The next day (Wednesday 1 December) I put my first roll of film through it. You have to see differently using the Xpan, because of the panoramic format you are using, and I only had 20 minutes in Old Street on the way to my photo lab to use the film. But I wa very pleased with the first results, and have since used the XPan a little more.
Works with this shot, I think, as the street art itself is arranged in a format best captured panoramically.
Shot with Hasselbald XPan I rangefinder camera, Hasselblad 45mm f/4 lens and Neopan 400 film.

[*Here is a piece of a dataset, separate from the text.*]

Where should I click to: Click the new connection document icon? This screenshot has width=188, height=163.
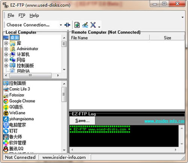click(x=77, y=25)
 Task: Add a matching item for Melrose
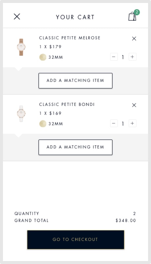tap(76, 81)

Down the road from my office, on a very cold and snowy afternoon, a student demonstration was taking place at Trafalgar Square. As well as demonstrating against the hike in student fees, students were protesting about the controversial police tactic of 'kettling', where anyone protesting is surrounded by police and held - whether they have committed any wrong or not - until, often many many hours later, the police decide to release them.

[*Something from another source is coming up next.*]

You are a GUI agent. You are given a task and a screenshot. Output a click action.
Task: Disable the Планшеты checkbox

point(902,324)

The police have used this tactic frequently in recent student demonstrations - indeed they started to do so again shortly after this photograph was taken - leaving students and young people in sub-freezing conditions, without access to food, shelter, or toilet facilities, let alone legal rights, often for 6 or 7 hours.
Here, some protesters show their wit, as well as their determination, with their homemade placard.
Taken with Leica M7, Zeiss 50mm Planar f2 and Kodak Ektar 100 film
On Sunday 28 November, I had a few hours off from a busy week's work, which had overlapped into the weekend. I hoped for sunny weather as I wanted to try out some colour large format photography. The sun shone on me, I was lucky.
I decided to spend my 2 hours shooting mainly around the Naval college, which has some of the most splendid architecture in London - feeling more like Italy than England.
I had with me my Toyo 45AII 5x4 inch large format camera, loaded with fast colour film and some black and white. Setting up and taking each shot takes time, and usual constant negotiation with officials asking you for a license etc. But I took some nice large negatives.
In between setting up the large format camera, I used my Leica M7 rangefinder fitted with the fantastically sharp Zeiss 25mm Biogon f2.8 ZM lens - one of the best Leica-M fitting wide angles there is in my opinion. I used the ultra fine grain Kodak Ektar 100 iso film, which was just right for this sunny winter day
Although I was pleased with the large format photographs, and of course if I want to make huge prints they beat anything on 35mm, I actually had more fun, and got more results with the M7 - another rangefinder victory.
All of the photos on this blog post are taken with the M7 on 35mm film.
In this last one, below, in the foot-tunnell under the Thames, I decided to shoot at f/22 in what was very low light. This is a 16 second exposure on the M7.